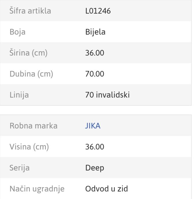The height and width of the screenshot is (199, 194).
Task: Click the Šifra artikla label
Action: (30, 11)
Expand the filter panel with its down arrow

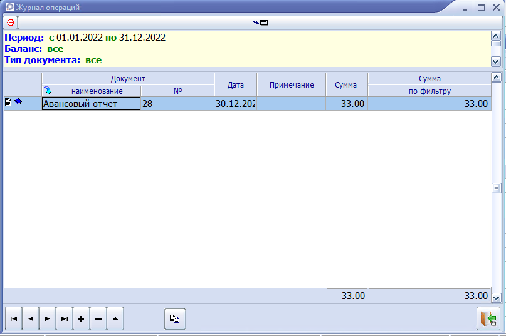[x=496, y=61]
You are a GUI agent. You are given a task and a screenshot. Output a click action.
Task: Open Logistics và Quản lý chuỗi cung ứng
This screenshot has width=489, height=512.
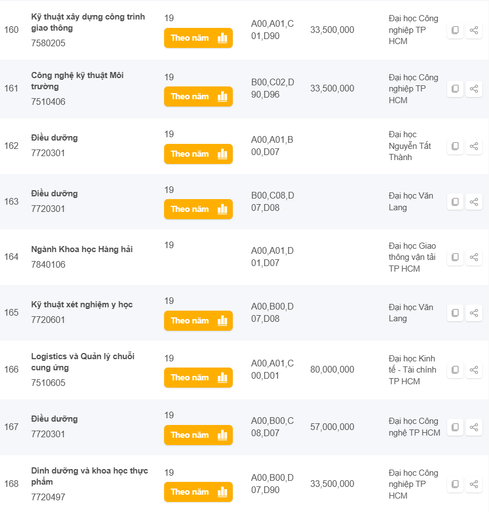83,362
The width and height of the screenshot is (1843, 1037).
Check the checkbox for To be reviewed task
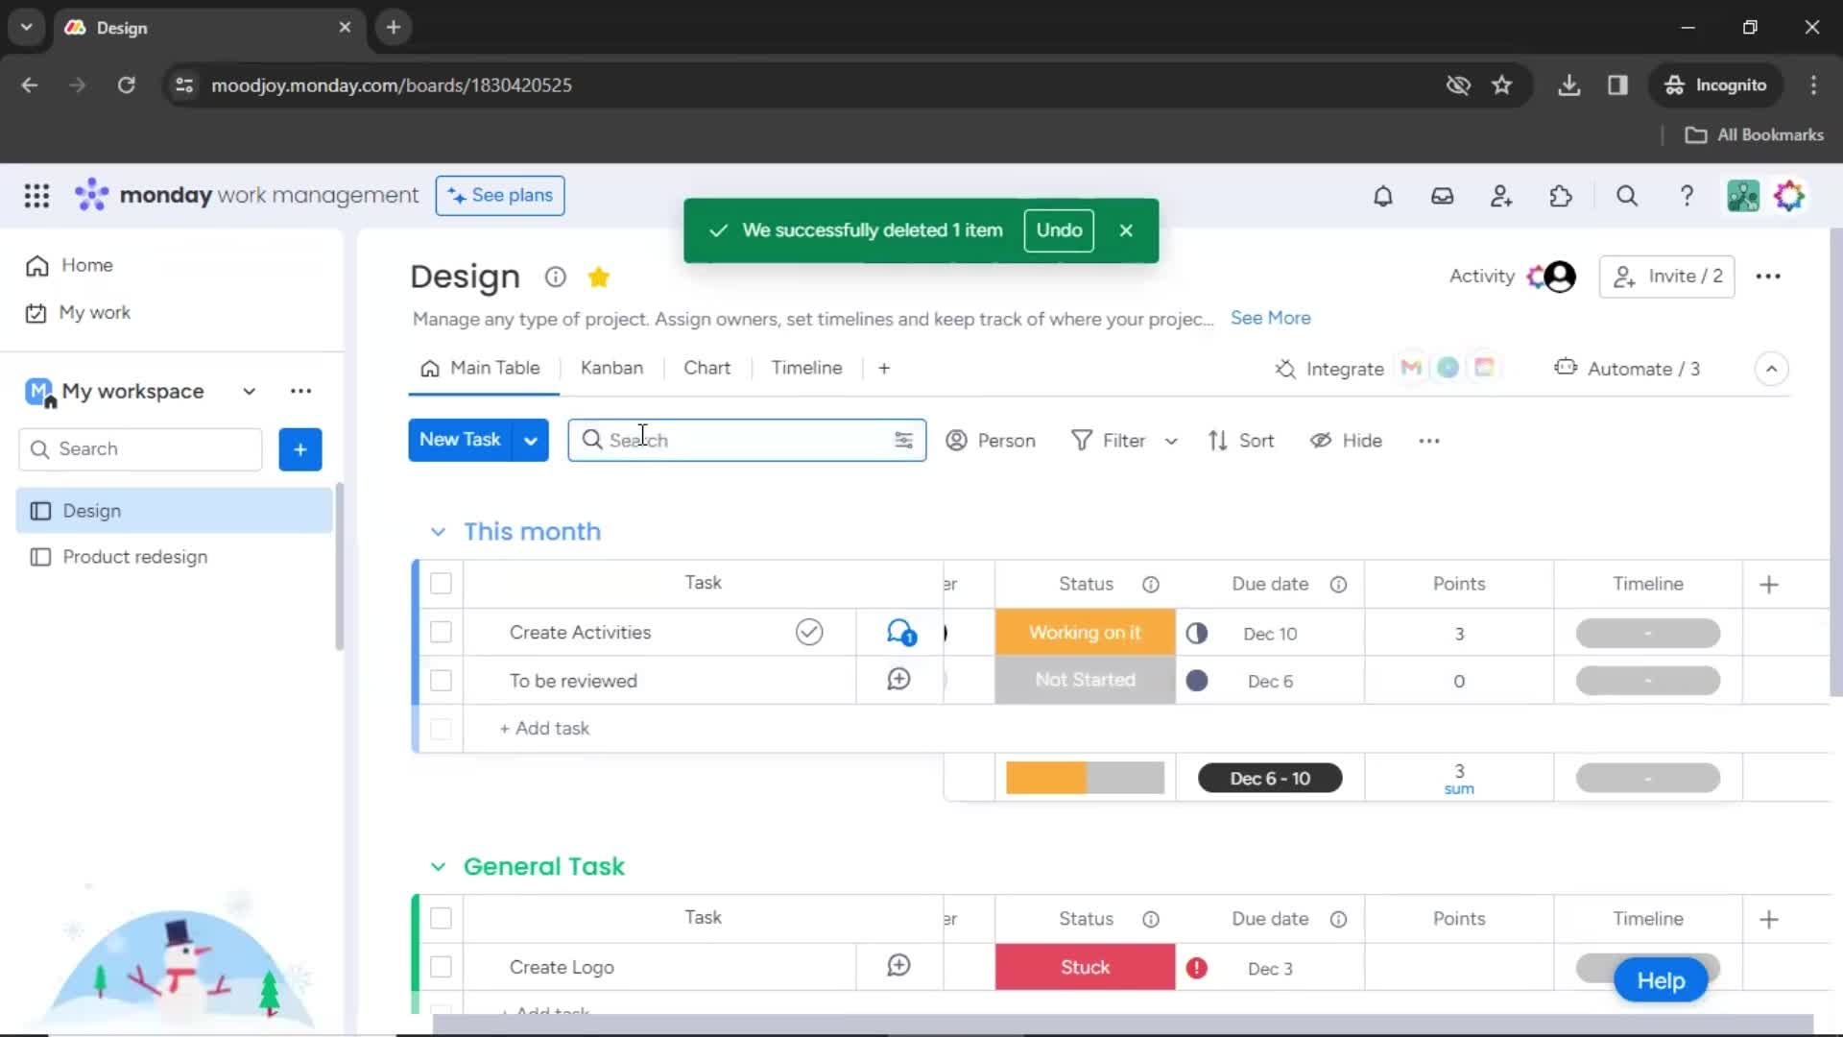[441, 680]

════════════════

Could you write out again, exactly, the lines from the line containing "This screenshot has width=489, height=512." through the last line of the records above? Leave out the pictures.

This screenshot has width=489, height=512.
83,362
The width and height of the screenshot is (1843, 1037).
Check the checkbox for To be reviewed task
[441, 680]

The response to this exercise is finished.